Work request –
The finished copy should match every record exactly and contain no pictures.

*****

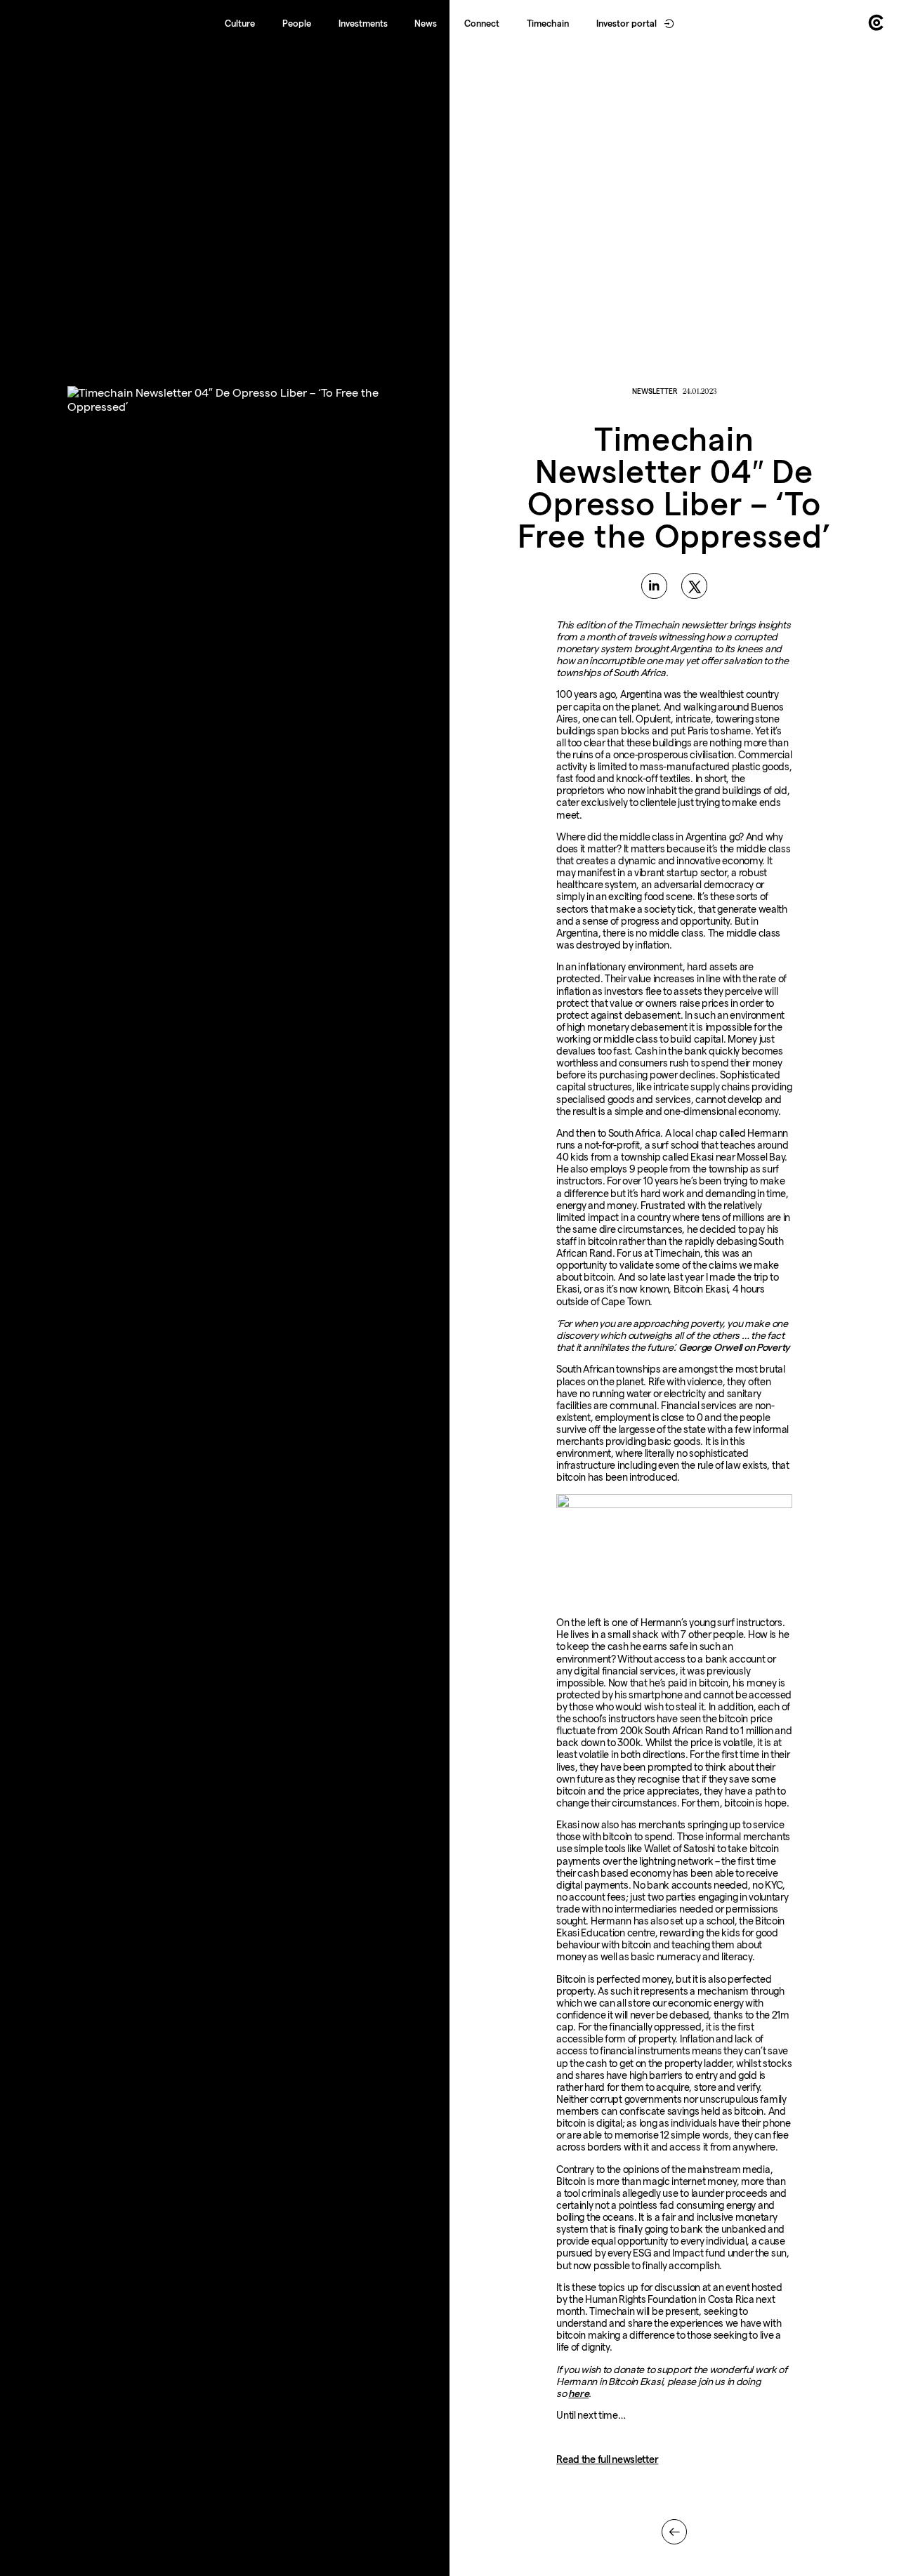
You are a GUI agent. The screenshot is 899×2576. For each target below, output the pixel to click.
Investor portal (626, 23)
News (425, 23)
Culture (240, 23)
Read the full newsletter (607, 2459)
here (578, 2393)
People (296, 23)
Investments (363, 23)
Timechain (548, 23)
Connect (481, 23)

*****

Response to this task –
You are a GUI agent. The screenshot is 899×2576. For each target below, output the pixel to click.
Investor portal (626, 23)
News (425, 23)
Culture (240, 23)
Read the full newsletter (607, 2459)
here (578, 2393)
People (296, 23)
Investments (363, 23)
Timechain (548, 23)
Connect (481, 23)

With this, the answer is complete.